Recently, Mastercard was barred by the central bank from acquiring new credit card customers for not complying with the data storage rules; American Express too had faced similar restrictions.
Given the risks associated with merchants storing credit card details of consumers, RBI is taking the right approach in wanting to disallow this. The central bank is understood to have turned down a demand from payment gateways (PG) who want the forthcoming set of rules relating to credit transactions to be easier on customers. But, while it may be inconvenient to enter a 16-digit card number every time one carries out a transaction—as opposed to simply authenticating it with the CVV and an OTP—the central bank is right in putting safety above convenience.
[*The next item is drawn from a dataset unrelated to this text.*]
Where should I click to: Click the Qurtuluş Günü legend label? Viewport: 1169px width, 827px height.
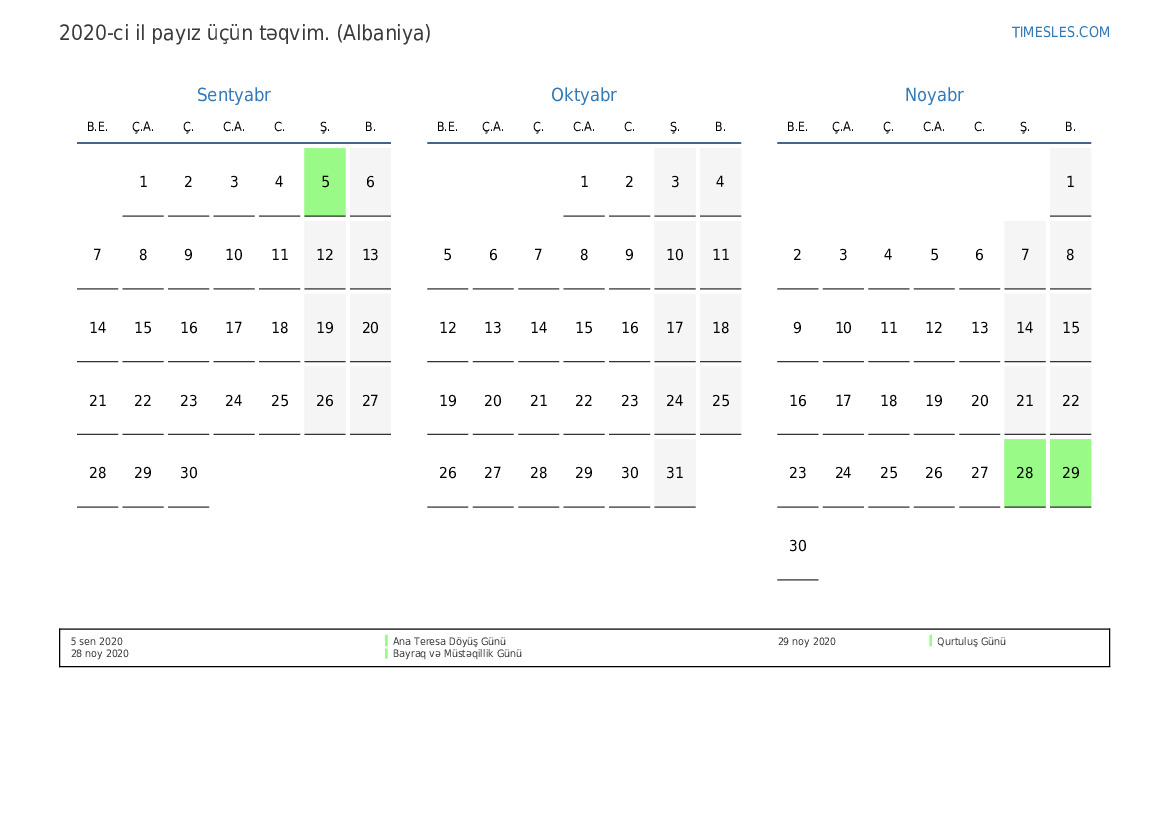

After all, details of the customers’ cards are being stored in the servers of merchants that are vulnerable to breaches. Personal information could be stolen and sold without the regulator being able to do much about it since it can’t really assert its authority over the merchants.
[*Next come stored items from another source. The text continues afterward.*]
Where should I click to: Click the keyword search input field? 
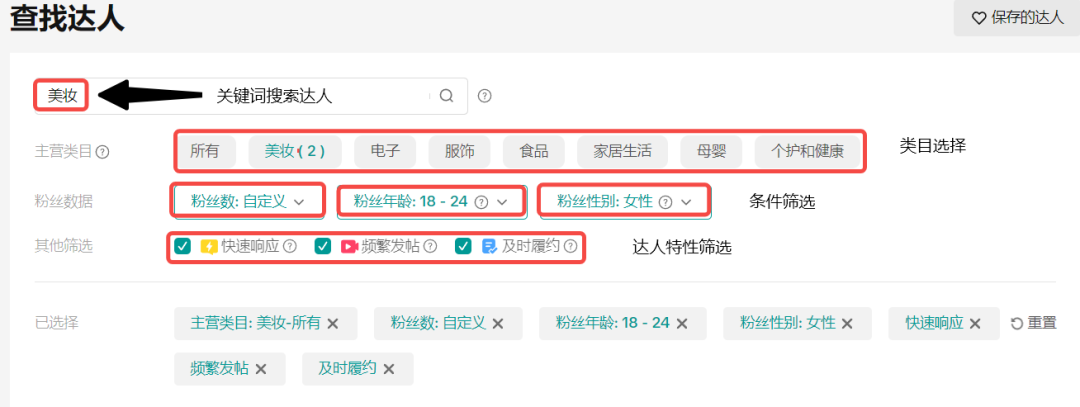[x=260, y=96]
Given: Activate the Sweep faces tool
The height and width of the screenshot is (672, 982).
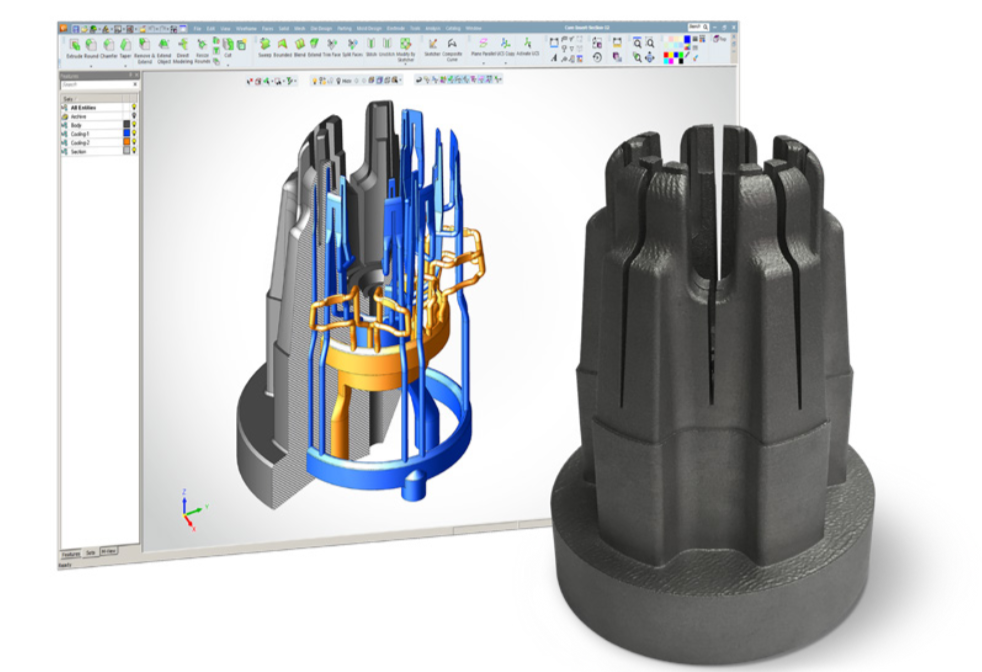Looking at the screenshot, I should tap(265, 44).
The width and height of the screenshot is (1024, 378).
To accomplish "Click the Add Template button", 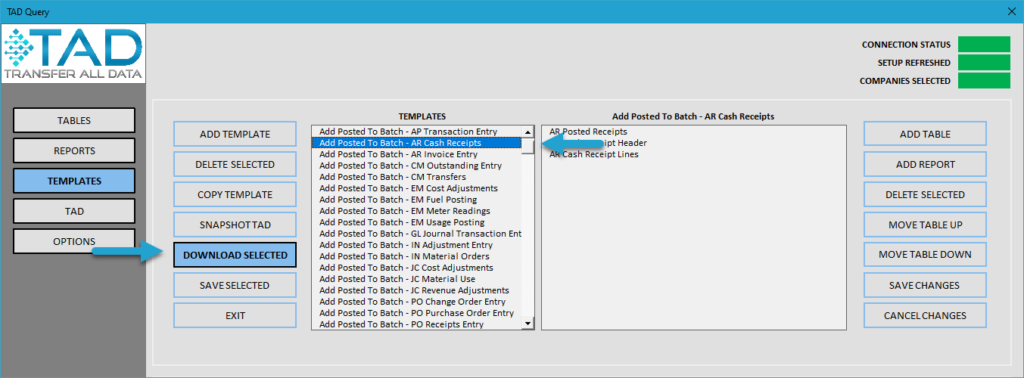I will coord(235,134).
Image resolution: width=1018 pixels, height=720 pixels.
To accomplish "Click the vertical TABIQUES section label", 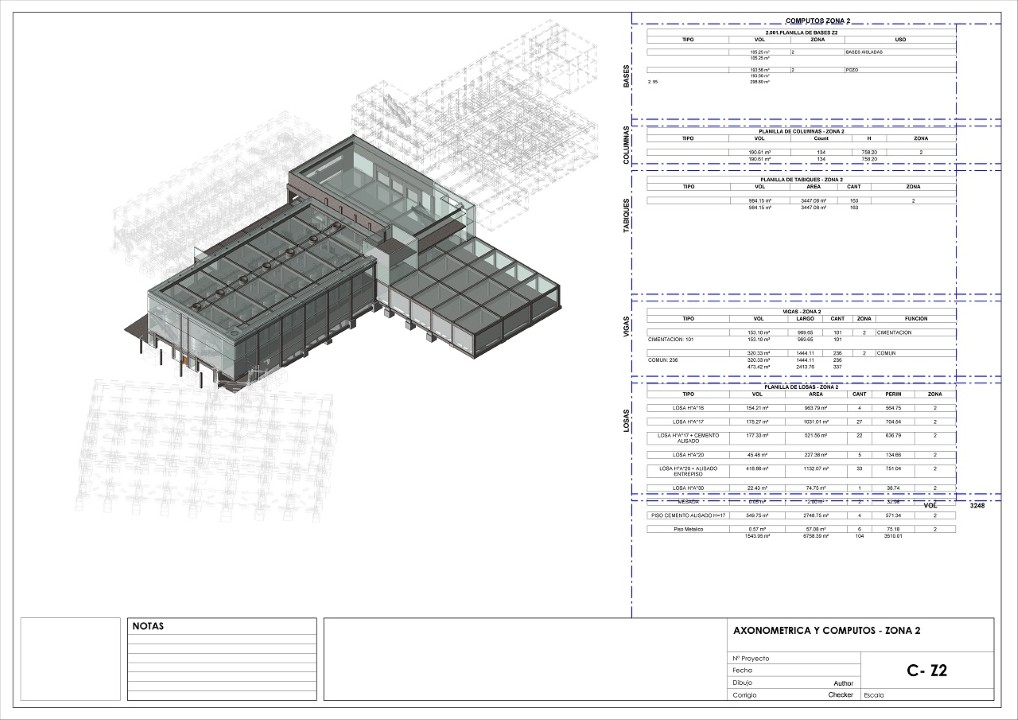I will (x=627, y=216).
In fact, in the soon-to-be finalised rules, RBI puts the onus on Payment Aggregators (PA) to make sure the merchants to whom they are providing the payments aggregation services are not saving the customer card and related data. To be sure, suggestions that alternative technologies beyond encryption, through tokenisation be explored, are valid. However, until the technology is a proven one, it is best to err on the side of caution. The servers and data centres of PGs and PAs must be located within India. Authorized card operators will be allowed to store card details to enable them to process redressals and chargebacks but the use of this data is limited.
Regulations on the storage and use of data might seem stringent, but the risks of being lenient are too high. Recently, Mastercard was barred by the central bank from acquiring new credit card customers for not complying with the data storage rules; American Express too had faced similar restrictions. Until pacts are in place—Bloomberg reported recently the US is working to streamline rules for cross-border exchange of data and proposals are under consideration for a digital trade deal with economies in the Asia-Pacific region—data must be stored locally.
For the moment, though, the rules will understandably be onerous on foreign companies who must decide whether the costs of falling in line, so as to be able to run a business in India, are worth it. RBI, for its part, must continue to do what it feels is in the best interests of preventing money laundering and safeguarding the system from other malpractices. It is not just India, other countries in the Asia Pacific region also insist data be kept locally, with no copies in another country. If the data is sent out for processing, it needs to be brought back within a specified time. In India, other regulators too have put in place strict norms to ensure data is stored safely. IRDAI, for instance, has restricted outsourcing of some functions like banking, legal and courier services by insurers and insists all original policyholder records be maintained in India. MeitY has made it compulsory for government departments that provide cloud services, to pencil into their contracts, conditions that mandate storage of data and computational results within the country. Allowing data to escape overseas is not desirable.